Terroristas, articuladores e financiadores se encontraram diversas vezes com Bolsonaro na residência oficial.
Wellington da bomba
O terrorista Wellington Macedo de Souza, réu por arquitetar um atentado que pretendia explodir um caminhão-tanque nos arredores do aeroporto de Brasília na véspera de Natal, esteve no Alvorada por duas vezes em 2021. No dia 14 de abril, entrou às 7h24 e saiu duas horas depois, às 9h26. Um mês depois, em 11 de maio, passou um longo tempo: entrou às 7h43 e saiu somente no meio da tarde, às 15h53.
Ele chegou a trabalhar no então Ministério da Mulher, da Família e dos Direitos Humanos, comandado por Damares Alves, como assessor da Secretaria Nacional dos Direitos da Criança e do Adolescente, entre fevereiro e outubro de 2019.
No mesmo 2021 em que esteve por duas vezes no Alvorada, foi preso por liderar e fomentar os atos antidemocráticos do 7 de setembro, tendo a soltura determinada em 15 de outubro pelo ministro Alexandre de Moraes. Um dos fatores que influenciaram a decisão foi o relatório de uma comissão da pasta de Damares, recomendando o envio de Wellington Macedo para prisão domiciliar. A comissão não informou que o preso tinha tido ligação com a ministra de então.

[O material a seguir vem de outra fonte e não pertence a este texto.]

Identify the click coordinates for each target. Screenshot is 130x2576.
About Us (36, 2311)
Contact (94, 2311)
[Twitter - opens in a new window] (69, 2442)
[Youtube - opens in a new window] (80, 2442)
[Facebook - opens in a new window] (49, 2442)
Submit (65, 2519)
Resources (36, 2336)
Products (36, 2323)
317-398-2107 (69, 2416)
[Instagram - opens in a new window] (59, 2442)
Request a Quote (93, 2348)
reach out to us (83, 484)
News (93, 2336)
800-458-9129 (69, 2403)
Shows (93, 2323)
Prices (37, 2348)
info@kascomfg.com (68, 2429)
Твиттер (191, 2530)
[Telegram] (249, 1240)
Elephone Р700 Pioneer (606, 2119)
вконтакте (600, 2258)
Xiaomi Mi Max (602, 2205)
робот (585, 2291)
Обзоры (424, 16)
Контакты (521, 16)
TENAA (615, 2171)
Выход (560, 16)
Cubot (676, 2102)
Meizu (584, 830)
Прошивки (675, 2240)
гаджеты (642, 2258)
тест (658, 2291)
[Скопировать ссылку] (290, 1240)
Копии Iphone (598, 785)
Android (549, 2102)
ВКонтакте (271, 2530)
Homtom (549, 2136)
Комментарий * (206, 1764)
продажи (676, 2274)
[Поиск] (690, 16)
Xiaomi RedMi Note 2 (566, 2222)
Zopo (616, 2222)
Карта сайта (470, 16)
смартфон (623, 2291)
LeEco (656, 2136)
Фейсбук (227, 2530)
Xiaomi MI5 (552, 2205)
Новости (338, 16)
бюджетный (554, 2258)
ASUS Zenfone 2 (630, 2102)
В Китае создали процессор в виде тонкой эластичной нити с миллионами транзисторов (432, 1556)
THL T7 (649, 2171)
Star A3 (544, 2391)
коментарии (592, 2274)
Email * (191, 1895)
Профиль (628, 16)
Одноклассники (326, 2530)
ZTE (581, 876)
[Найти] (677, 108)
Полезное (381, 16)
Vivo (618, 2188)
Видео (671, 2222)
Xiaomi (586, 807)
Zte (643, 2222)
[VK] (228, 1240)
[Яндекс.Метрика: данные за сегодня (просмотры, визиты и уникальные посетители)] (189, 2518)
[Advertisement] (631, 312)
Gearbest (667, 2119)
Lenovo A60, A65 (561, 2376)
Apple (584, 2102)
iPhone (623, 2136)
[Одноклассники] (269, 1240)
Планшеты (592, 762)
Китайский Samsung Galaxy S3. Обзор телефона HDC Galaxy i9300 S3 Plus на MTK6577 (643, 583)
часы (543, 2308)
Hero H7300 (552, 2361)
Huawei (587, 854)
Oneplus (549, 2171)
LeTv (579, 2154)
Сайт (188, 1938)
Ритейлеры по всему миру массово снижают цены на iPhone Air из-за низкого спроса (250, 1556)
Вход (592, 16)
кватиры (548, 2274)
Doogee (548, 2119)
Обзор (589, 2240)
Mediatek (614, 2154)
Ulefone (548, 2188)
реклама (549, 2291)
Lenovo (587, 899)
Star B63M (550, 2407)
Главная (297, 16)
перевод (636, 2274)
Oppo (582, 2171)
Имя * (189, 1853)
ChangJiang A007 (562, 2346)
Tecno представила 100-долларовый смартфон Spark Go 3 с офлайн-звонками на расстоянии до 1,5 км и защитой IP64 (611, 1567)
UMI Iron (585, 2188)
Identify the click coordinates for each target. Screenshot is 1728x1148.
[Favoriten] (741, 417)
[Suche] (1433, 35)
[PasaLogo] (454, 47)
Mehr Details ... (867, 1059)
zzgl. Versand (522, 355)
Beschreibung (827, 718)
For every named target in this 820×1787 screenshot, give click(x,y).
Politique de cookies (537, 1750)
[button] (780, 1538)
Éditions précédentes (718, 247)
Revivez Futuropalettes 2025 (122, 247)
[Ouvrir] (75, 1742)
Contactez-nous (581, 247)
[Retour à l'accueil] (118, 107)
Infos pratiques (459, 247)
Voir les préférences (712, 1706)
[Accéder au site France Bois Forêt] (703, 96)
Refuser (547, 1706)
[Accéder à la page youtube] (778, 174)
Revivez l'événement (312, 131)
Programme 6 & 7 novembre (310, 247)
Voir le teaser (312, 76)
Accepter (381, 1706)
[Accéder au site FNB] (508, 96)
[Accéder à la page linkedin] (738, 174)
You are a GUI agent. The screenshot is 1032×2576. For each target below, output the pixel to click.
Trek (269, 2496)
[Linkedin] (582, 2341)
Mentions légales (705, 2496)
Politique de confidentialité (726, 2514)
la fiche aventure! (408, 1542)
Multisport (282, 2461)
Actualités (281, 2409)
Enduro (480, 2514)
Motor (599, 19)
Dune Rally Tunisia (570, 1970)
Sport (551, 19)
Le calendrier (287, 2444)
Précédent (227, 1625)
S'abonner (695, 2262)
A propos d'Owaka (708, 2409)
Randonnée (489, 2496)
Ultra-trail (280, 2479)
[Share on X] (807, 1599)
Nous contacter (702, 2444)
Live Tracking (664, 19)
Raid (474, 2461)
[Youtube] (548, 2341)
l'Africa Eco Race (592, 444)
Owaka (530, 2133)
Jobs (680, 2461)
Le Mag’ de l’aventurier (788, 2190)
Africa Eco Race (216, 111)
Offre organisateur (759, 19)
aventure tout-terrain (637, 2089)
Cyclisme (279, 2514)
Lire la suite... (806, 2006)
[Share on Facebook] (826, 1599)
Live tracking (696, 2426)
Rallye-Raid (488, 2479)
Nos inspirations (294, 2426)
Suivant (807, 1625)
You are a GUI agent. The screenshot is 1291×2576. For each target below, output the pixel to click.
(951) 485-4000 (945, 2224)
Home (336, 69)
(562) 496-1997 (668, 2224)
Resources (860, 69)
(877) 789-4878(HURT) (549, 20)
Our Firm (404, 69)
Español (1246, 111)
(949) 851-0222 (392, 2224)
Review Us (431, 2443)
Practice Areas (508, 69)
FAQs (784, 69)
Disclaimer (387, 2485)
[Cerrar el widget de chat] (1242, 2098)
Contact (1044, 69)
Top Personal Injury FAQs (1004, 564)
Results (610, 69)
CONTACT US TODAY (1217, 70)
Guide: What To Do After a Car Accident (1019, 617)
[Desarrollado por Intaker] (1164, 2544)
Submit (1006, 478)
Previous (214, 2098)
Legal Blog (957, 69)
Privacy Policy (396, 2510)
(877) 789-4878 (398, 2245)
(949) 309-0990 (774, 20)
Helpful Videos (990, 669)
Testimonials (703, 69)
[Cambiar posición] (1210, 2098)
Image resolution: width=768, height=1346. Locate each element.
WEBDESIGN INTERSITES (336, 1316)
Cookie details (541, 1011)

No plano do atentado frustrado em 2022, o visitante de Jair Bolsonaro foi o responsável por levar o carro com a bomba até o local combinado e entregá-la para os comparsas. Caixa preta com acesso presidencial, Wellington Macedo está foragido.
“Ramiro Caminhoneiro”
Ramiro Alves da Rocha Cruz Junior, o “Ramiro Caminhoneiro”, é citado com frequência como um dos maiores mobilizadores dos atos antidemocráticos desde 2021. Na tentativa de golpe do 8 de janeiro, era o nome que dominou os grupos de Whatsapp e Telegram usados para a convocação de golpistas para irem a Brasília. De acordo com reportagem da Agência Lupa, variações em torno do nome aparecem 170 vezes nessas redes, sempre como organizador de caravanas.
Em 6 de agosto de 2021, “Ramiro Caminhoneiro” cruzou o portão do palácio às 7h53. Não há o registro com o horário de saída. Em 13 de janeiro de 2022, a entrada foi às 7h39, deixando o local às 8h37.
Em seu canal de Youtube, onde publica vídeos conclamando golpes, desafiando e ofendendo ministros do STF e especialmente Alexandre de Moraes, deixou claro no dia 3 de janeiro deste ano que algo estava para acontecer: “A coisa vai começar nos próximos dias”. Não satisfeito, legendou: “09/01/2023 em diante o Brasil vai parar”.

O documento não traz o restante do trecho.